Zaakceptuj kota w worku, czyli o rekrutacji na specjalizację słów kilka
Ścieżka do uzyskania pełnych kompetencji w naszym zawodzie nie należy do najkrótszych. Od jej startu (wyznaczonego przez przerabianie dziesiątek arkuszy z biologii, aby dostać się na wymarzony kierunek) do jej docelowego zwieńczenia (jakim jest uzyskanie tytułu specjalisty) mija kilkanaście niełatwych, wypełnionych ciężką pracą lat. Wizja konieczności znalezienia swojego własnego specjalizacyjnego poletka ciąży na nas od początku – każdy wszak wie, że praca psychiatry, okulisty czy kardiochirurga to zupełnie inne zawody, wymagające różnych predyspozycji oraz zainteresowań.
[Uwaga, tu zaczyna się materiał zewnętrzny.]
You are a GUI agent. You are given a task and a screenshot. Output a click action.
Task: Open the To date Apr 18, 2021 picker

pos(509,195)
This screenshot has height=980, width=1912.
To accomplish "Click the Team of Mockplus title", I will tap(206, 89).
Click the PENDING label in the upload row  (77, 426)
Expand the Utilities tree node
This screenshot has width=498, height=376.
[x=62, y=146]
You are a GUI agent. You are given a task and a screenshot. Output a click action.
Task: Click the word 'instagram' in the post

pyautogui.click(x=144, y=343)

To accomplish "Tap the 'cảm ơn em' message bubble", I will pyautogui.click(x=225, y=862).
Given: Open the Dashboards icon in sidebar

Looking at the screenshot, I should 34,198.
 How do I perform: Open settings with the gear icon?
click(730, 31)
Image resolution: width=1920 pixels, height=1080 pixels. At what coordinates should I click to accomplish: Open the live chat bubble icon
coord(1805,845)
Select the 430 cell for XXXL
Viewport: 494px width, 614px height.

Na kolejnych blokach w trakcie studiów prowadzący pytają o nasze sprofilowanie, a słyszane co święta sakramentalne “to na jaką specjalizację idziesz?” nie pozwala odpocząć od tematu. Wszystko to sprawia, że decyzja o wyborze specjalizacji wydaje się być najważniejszą w naszej karierze, a proces rekrutacji wiąże się z olbrzymim stresem oraz oczekiwaniami.